At present, methods for preparing the bone filling microspheres mainly comprise a spray drying method, an emulsion evaporation method, a microfluid method, a self-assembly method and a chemical polymerization method. The microspheres obtained by the spray drying method have small and uniform particle size, but the surface appearance and the internal structure of the microspheres are difficult to control in production, and the drug release and the treatment effect as a stent are limited. In the emulsion evaporation method, the structure of the microspheres can be changed by adding a third phase, but the obtained microspheres have poor particle size dispersibility, and the bone scaffold treatment effect and the drug loading capacity of the microspheres are influenced. The microspheres prepared by the microfluid method have uniform particle size and controllable form, but the preparation efficiency is low. There are limited materials that can be used for the self-assembly process. The chemical polymerization method is generally combined with the emulsion method to prepare the microspheres, but the conditions of the polymerization reaction are often extreme, the drug carrying is not facilitated, and the obtained microspheres have more impurities and need complicated purification operation. The common method for forming micro-nano communicated pores in a polymer matrix by thermally induced phase separation is adopted, but the pore morphology can be changed only by changing the concentration of a polymer solution and the temperature of thermally induced phase separation, so that the application of thermally induced phase separation to practical production is prevented.
Disclosure of Invention
The technical problem to be solved by the invention is as follows: provides a preparation method of PHBHHx bone filling microspheres which are based on oil/oil emulsion and thermally induced phase separation and have controllable communicated porous structures.

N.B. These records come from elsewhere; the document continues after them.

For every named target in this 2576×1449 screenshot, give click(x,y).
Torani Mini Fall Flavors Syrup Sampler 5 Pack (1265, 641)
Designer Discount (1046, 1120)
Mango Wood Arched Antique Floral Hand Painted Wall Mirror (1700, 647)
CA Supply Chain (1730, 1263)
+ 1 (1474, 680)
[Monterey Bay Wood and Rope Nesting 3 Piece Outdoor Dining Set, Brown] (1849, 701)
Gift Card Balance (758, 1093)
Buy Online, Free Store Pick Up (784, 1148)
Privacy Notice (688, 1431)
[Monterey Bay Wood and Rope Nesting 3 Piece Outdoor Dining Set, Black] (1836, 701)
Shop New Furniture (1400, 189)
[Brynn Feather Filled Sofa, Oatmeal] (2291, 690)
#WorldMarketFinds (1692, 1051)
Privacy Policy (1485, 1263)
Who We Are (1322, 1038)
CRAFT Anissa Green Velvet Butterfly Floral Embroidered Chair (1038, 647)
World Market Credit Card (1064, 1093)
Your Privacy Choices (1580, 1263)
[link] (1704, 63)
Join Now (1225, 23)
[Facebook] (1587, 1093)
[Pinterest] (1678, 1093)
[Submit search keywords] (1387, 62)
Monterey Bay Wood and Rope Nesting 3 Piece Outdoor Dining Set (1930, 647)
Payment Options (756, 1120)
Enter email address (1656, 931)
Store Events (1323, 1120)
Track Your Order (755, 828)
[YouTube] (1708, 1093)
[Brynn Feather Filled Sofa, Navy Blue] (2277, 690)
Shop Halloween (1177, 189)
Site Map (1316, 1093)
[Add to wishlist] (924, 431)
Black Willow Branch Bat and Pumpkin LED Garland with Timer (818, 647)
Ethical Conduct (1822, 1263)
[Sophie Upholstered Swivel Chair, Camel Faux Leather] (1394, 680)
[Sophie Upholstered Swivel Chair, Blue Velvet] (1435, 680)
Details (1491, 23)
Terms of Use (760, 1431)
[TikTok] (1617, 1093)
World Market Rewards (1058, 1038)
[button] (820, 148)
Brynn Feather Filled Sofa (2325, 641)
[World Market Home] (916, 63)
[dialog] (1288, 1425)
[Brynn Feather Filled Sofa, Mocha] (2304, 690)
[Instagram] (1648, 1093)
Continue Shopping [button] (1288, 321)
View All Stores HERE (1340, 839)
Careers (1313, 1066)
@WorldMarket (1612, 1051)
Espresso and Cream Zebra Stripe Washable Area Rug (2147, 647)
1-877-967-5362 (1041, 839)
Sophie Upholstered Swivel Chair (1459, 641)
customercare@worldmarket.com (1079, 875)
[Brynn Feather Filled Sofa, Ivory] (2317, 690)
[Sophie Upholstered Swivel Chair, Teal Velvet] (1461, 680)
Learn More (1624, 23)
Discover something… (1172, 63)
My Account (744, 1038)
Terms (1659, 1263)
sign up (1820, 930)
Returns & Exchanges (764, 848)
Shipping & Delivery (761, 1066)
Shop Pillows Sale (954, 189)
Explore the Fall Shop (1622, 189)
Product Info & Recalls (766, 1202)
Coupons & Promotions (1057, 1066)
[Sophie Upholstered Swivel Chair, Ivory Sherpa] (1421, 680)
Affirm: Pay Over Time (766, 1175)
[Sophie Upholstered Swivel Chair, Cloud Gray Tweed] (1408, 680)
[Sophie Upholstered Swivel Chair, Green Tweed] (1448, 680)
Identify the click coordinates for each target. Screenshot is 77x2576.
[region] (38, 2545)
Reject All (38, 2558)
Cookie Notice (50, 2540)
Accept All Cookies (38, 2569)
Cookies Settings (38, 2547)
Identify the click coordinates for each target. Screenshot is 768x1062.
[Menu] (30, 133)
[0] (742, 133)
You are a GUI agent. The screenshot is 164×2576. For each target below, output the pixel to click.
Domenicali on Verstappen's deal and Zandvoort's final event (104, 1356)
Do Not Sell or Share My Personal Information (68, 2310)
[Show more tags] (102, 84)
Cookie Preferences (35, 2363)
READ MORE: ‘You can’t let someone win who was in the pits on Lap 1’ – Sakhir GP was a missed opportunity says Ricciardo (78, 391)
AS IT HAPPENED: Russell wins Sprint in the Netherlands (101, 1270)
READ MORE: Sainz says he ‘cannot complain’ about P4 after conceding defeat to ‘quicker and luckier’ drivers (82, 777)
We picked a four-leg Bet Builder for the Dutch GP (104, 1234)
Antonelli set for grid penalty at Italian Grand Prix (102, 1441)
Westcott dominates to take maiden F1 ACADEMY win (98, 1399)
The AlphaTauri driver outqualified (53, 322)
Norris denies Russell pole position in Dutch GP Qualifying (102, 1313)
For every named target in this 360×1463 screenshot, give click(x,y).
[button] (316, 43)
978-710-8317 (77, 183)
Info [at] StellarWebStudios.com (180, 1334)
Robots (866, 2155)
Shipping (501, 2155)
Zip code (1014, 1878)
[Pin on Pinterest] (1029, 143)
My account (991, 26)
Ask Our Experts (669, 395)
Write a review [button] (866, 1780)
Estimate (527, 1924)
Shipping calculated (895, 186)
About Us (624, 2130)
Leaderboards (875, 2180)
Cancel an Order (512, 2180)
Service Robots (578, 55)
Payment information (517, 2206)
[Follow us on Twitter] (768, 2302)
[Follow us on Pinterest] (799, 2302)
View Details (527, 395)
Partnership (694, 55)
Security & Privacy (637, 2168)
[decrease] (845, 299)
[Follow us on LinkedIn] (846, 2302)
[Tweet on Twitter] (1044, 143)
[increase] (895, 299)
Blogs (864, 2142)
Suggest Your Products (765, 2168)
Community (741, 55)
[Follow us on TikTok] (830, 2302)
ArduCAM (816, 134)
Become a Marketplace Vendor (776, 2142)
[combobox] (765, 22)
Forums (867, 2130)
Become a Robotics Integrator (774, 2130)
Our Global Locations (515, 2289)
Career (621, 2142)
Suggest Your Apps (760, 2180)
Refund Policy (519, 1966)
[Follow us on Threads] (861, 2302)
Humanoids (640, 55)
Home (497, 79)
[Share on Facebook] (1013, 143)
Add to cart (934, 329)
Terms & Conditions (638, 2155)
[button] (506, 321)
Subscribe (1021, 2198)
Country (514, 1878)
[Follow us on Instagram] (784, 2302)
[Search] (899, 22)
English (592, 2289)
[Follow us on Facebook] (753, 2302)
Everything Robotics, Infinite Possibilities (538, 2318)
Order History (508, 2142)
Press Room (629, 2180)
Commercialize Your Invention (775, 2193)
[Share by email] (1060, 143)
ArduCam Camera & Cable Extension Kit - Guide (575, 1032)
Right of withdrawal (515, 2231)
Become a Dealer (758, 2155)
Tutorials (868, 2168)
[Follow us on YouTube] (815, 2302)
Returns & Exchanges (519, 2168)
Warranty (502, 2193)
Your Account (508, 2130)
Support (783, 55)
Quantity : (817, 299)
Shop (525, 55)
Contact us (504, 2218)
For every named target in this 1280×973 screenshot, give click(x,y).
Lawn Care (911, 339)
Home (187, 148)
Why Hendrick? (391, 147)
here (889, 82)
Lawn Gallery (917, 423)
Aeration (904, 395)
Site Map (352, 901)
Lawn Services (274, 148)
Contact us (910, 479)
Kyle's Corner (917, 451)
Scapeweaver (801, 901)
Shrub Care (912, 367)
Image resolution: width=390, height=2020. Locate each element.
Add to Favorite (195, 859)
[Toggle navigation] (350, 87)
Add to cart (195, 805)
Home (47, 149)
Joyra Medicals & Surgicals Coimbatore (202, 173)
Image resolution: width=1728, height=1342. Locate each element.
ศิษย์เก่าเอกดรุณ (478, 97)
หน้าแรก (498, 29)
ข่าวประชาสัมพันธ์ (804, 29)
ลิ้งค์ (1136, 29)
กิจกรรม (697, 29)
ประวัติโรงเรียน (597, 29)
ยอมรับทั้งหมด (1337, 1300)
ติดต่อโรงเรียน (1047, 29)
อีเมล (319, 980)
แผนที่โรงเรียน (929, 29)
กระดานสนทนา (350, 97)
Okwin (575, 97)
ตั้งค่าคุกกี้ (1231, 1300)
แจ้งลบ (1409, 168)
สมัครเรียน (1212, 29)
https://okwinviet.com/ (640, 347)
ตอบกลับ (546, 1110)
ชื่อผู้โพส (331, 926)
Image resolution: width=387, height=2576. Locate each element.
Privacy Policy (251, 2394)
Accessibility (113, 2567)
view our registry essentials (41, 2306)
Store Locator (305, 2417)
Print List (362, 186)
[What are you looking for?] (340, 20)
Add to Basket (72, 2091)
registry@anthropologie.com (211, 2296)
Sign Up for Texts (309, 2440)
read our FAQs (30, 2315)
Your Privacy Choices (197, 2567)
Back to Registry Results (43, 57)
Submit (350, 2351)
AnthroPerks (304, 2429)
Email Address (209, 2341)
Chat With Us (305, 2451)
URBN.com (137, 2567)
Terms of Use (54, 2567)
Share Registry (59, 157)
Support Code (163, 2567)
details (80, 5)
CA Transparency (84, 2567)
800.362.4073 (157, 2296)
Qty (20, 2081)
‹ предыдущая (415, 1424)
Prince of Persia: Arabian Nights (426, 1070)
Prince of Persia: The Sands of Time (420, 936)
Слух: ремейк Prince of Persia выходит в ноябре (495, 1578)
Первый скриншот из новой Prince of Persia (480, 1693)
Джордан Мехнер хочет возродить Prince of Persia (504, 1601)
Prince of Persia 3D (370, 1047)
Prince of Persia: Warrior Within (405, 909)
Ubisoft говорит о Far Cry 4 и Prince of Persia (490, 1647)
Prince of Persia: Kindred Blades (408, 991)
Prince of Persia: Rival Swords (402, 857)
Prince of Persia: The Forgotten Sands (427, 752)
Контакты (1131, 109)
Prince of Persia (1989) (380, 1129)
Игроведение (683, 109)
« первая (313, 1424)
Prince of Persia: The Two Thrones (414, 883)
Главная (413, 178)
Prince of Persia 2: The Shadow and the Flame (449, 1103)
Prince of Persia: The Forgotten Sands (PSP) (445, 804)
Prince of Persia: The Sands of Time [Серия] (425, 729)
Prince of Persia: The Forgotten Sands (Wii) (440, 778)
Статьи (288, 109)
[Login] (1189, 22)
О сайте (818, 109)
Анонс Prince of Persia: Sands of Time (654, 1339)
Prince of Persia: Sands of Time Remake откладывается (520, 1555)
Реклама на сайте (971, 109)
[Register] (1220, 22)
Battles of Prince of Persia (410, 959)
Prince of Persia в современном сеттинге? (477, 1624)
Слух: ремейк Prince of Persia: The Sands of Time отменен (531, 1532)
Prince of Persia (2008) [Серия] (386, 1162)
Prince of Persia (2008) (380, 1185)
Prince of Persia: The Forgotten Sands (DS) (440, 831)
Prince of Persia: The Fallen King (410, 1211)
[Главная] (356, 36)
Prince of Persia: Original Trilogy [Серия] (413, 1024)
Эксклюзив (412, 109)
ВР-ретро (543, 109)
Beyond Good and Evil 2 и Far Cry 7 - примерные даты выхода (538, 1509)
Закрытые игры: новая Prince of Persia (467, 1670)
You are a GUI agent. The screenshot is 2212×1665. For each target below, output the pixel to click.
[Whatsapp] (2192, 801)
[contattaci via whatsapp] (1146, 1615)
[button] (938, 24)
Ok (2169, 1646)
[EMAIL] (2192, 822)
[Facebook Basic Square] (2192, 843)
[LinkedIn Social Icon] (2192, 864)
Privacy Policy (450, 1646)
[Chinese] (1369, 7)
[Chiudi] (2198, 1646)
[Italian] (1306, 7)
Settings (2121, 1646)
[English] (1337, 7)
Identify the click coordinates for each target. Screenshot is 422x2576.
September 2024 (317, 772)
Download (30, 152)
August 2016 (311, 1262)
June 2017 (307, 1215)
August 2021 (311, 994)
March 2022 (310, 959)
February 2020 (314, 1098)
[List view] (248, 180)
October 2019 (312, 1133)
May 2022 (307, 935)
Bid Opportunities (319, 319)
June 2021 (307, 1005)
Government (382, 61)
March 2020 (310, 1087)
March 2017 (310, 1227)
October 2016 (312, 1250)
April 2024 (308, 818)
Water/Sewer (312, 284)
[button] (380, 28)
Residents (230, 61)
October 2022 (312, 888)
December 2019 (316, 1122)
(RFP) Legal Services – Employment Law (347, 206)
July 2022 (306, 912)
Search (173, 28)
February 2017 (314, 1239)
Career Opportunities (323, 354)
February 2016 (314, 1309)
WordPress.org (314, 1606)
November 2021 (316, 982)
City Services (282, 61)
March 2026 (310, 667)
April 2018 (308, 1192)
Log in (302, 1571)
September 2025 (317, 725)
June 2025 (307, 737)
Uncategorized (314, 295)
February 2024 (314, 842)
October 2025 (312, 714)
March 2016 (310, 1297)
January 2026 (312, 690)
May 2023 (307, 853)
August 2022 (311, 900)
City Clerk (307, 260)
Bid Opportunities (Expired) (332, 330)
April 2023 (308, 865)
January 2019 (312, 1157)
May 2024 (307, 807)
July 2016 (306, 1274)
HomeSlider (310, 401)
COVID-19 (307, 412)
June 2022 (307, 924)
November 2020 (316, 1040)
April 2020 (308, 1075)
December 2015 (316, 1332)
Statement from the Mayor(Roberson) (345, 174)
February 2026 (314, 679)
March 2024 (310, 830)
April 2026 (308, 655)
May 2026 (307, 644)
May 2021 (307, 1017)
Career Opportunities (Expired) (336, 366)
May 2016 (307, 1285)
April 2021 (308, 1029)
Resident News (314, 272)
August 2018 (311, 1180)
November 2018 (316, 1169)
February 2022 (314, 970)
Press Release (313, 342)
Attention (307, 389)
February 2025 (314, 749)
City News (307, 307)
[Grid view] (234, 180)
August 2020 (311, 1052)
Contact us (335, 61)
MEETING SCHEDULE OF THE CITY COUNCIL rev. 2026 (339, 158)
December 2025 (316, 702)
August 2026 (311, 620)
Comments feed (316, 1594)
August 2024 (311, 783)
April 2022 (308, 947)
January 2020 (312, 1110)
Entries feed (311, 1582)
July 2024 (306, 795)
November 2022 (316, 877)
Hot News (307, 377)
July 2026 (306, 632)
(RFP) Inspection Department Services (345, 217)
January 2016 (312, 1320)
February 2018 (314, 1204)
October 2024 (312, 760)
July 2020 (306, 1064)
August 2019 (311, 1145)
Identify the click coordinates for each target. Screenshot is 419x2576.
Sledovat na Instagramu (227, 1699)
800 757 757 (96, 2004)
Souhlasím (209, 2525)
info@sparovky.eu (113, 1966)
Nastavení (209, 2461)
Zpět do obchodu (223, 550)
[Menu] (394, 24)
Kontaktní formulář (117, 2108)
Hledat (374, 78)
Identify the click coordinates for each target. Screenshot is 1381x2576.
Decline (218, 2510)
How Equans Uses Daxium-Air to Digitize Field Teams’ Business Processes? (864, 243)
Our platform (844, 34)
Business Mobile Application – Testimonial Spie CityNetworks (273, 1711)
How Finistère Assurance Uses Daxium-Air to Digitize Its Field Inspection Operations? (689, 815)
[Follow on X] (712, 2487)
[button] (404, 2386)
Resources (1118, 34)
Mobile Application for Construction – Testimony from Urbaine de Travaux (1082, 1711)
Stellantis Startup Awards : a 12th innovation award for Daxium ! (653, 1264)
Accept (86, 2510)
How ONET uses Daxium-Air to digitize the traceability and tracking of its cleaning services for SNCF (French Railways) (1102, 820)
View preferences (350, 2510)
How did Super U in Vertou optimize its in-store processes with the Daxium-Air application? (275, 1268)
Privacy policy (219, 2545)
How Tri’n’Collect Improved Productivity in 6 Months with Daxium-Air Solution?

In order to solve the problems, the invention provides a preparation method of a communicated porous PHBHHx bone filling microsphere material, which comprises the following steps:
step 1): the PHBHHx is a copolymer of 3-hydroxybutyric acid and 3-hydroxyhexanoic acid, and is added into a mixed solution of dioxane and deionized water to be heated and dissolved until the mixed solution is clear, so that an internal oil phase is obtained: PHBHHx solution;
step 2): heating and dissolving a surfactant in an oil phase solvent, and stirring until the mixture is clear to obtain an external oil phase;
step 3): under the condition of heating and stirring, dripping the external oil phase prepared in the step 2) into the internal oil phase prepared in the step 1), emulsifying into emulsion, and storing the emulsion at low temperature to perform thermally induced phase separation;
and step 4): storing deionized water in a refrigerator until the temperature is stable, and then putting ice blocks into the refrigerator to form an ice-water mixture;
step 5): putting the emulsion stored at low temperature into an ice-water mixture and storing the emulsion in a refrigerator for two days to form a solid-liquid mixture;
step 6): and (4) carrying out suction filtration and washing on the solid-liquid mixture prepared in the step 5), collecting filter residues, and carrying out freeze drying to obtain the communicated porous PHBHHx bone filling microsphere material. The microsphere takes PHBHHx as a raw material, is combined with a surfactant, has a controllable pore structure, and can be applied to tissue engineering and in-vivo drug targeted delivery and long-acting delivery.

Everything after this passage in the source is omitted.